時として積極的にリスクを冒すことで問題解決や大きな成功に至ることがあります。東北大学大学院生命科学研究科の飯島敏夫教授らの研究グループは、リスクを冒すべきか、それとも回避すべきかを脳がどのように判断をしているのか、その謎を解明するためリスク選択課題を遂行しているラットをモデルとして研究を行ってきました。「リスクはあるが当たれば大きな報酬が得られるという選択肢」を多く選んでいたラットの島皮質と呼ばれる脳領域の活動を抑制すると、「リスクを避けて、報酬が少なくても確実にそれが得られる選択肢」を多く選ぶ行動に切りかわることを、このたび世界で初めて見出しました。リスクを冒してもより大きな利益の獲得を目指すという行動の積極性を促進する脳領域はこれまで知られておりません。今回の成果をきっかけとして、脳における意思決定のメカニズムの解明が大きく前進すると共に、深刻な社会問題の1つであるギャンブル依存症などの治療法が開発されることが期待されます。

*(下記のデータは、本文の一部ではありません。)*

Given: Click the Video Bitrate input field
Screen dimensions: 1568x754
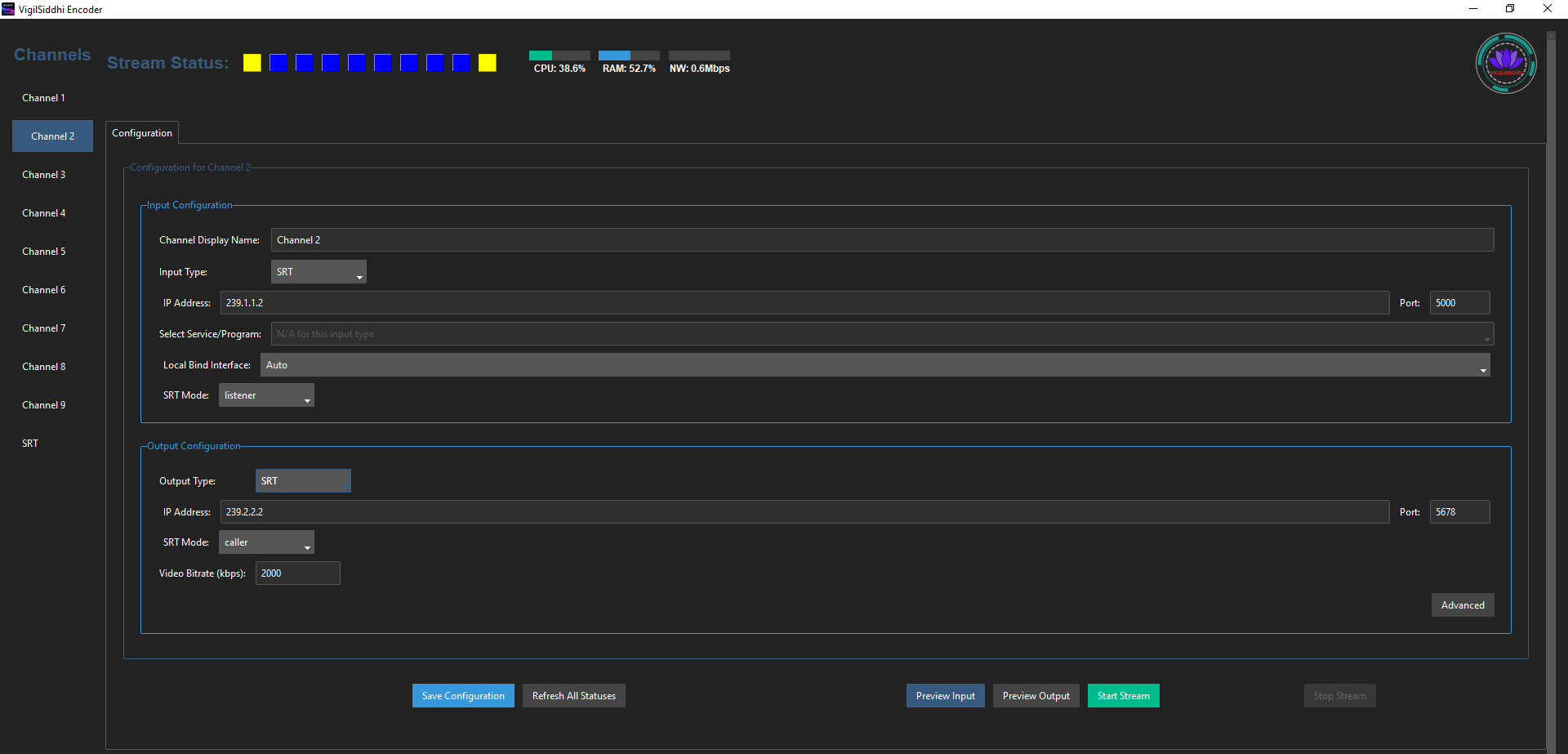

本研究成果は11月7日付で国際誌The Journal of Neuroscienceに掲載されました。
 最近の若者の一部に、あるいは少し元気をなくした大人に、リスクを冒してまで大きな収穫を得ることは欲せず、むしろ小さくても確実に得られる報酬の道を選ぶという風潮があるとすれば、それには今回明らかになった脳内機構が関係しているのかもしれません。本研究成果はニューロエコノミクス(神経経済学)の切り口から、社会的動向の分析や経営戦略などにも活用される可能性が考えられます。


【研究内容と研究の意義】
 私たちは日常の様々な場面で、リスクを避け安定した結果が得られる選択を行う一方、時にはより大きな利益を求めて積極的にリスクを冒すことがあります。ではこうしたリスクを伴う行動選択はどのような神経基盤に基づいて行われているのでしょうか。過去の研究によって幾つかの脳領域の関与が明らかにされてきました。中でも前頭眼窩野と呼ばれる脳領域は、その損傷によってリスクを度外視してしまうようになることから、リスクを回避した行動選択を行う上で重要な役割を果たす脳領域の一つと考えられてきました。今回飯島教授らの研究グループは、前頭眼窩野の隣接する島皮質前部には、反対にリスクを積極的に冒し、より大きな利益の獲得を目指す行動を促進する機能があることを発見しました。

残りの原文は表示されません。